Obtaining adequate lamina propria for subepithelial fibrosis evaluation in pediatric eosinophilic esophagitis.

机构信息

Department of Pathology, Children's Medical Center, University of Texas Southwestern Medical Center, Dallas, Texas, USA.

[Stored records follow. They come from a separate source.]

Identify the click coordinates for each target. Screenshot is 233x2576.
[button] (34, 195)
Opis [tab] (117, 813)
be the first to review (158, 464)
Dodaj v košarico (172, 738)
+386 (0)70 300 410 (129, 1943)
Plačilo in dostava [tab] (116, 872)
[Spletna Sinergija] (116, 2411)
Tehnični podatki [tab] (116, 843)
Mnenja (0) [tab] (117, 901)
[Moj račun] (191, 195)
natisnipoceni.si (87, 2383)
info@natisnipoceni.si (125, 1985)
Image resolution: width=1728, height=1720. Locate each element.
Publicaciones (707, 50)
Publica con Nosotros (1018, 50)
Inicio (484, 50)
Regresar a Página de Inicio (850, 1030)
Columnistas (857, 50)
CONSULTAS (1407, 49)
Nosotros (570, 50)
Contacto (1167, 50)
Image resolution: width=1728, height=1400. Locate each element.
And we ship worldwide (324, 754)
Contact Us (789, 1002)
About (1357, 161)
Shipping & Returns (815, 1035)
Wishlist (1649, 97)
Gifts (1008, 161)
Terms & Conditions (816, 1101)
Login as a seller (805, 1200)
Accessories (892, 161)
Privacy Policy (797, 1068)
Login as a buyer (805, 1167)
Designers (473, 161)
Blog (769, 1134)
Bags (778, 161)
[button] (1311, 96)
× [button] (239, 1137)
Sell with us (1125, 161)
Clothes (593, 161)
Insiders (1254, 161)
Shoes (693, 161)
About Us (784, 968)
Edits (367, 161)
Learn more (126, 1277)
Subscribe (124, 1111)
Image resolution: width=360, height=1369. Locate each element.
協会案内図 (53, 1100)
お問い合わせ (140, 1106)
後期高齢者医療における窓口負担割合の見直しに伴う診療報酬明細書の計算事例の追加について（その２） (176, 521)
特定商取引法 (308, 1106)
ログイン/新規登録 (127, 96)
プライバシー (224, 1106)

Department of Pathology, Children's Medical Center, University of Texas Southwestern Medical Center, Dallas, Texas, USA; Eugene McDermott Center for Human Growth and Development, University of Texas Southwestern Medical Center, Dallas, Texas, USA.

出版信息

Gastrointest Endosc. 2018 May;87(5):1207-1214.e3. doi: 10.1016/j.gie.2017.12.020. Epub 2018 Jan 5.

Abstract

BACKGROUND AND AIMS

Subepithelial fibrosis in eosinophilic esophagitis (EoE) can be detected only in esophageal biopsy specimens with adequate amounts of lamina propria (LP). We investigated how often pediatric esophageal biopsy specimens contain adequate LP, and whether esophageal eosinophilia influences the acquisition rates.

METHODS

We evaluated 284 esophageal biopsy specimens from 39 patients with EoE, and 87 biopsy specimens from 32 patients without esophageal eosinophilia or other esophageal abnormalities for the presence of adequate LP and fibrosis.

RESULTS

On a per biopsy specimen basis, there was no significant difference in the rate of procuring adequate amounts of LP between patients with EoE and patients without esophageal eosinophilia (43% vs 31%, P = .14). Eighty-five percent of patients with EoE had fibrosis. Fibrosis in patients with EoE was patchy and more likely to be detected in the middle or distal esophagus (odds ratio, 19.93; 95% confidence interval, 4.12-91.52). Among patients with fibrosis, the probability of its detection reached >95% with 7 middle-distal esophageal biopsy specimens. Most children with newly diagnosed EoE already had subepithelial fibrosis despite exhibiting only inflammatory endoscopic features.

CONCLUSIONS

Most individual esophageal biopsy specimens in children are inadequate for assessing subepithelial fibrosis, and the rates of procuring adequate LP per biopsy specimen are similar in patients with and without EoE. To reliably detect fibrosis in patients with EoE, at least 7 biopsy specimens should be taken from the middle-distal esophagus. The finding of fibrosis in children with newly diagnosed EoE and only inflammatory endoscopic features suggests that fibrosis can occur early in this disease.

摘要

背景与目的

在嗜酸粒细胞性食管炎(EoE)中,仅在具有足够固有层(LP)的食管活检标本中才能检测到黏膜下纤维化。我们研究了儿科食管活检标本中含有足够 LP 的频率,以及食管嗜酸性粒细胞增多是否会影响获取率。

方法

我们评估了 39 例 EoE 患者的 284 份食管活检标本和 32 例无食管嗜酸性粒细胞增多或其他食管异常的患者的 87 份活检标本,以评估是否存在足够的 LP 和纤维化。

结果

以每份活检标本为基础,EoE 患者与无食管嗜酸性粒细胞增多或其他食管异常的患者获取足够 LP 的比例无显著差异(43% vs 31%,P =.14)。85%的 EoE 患者有纤维化。EoE 患者的纤维化呈斑片状,更可能发生在食管中段或远端(比值比,19.93;95%置信区间,4.12-91.52)。在有纤维化的患者中,7 份中-远端食管活检标本的检出率达到>95%。尽管表现为仅炎症性内镜特征,大多数新诊断的 EoE 患儿已经存在黏膜下纤维化。

结论

大多数儿童的单个食管活检标本不足以评估黏膜下纤维化,且 EoE 患者和无 EoE 患者每份活检标本获取足够 LP 的比例相似。为了可靠地检测 EoE 患者的纤维化,至少应从中-远端食管采集 7 份活检标本。在新诊断的 EoE 患儿中发现纤维化且仅有炎症性内镜特征,提示纤维化可能在该病早期发生。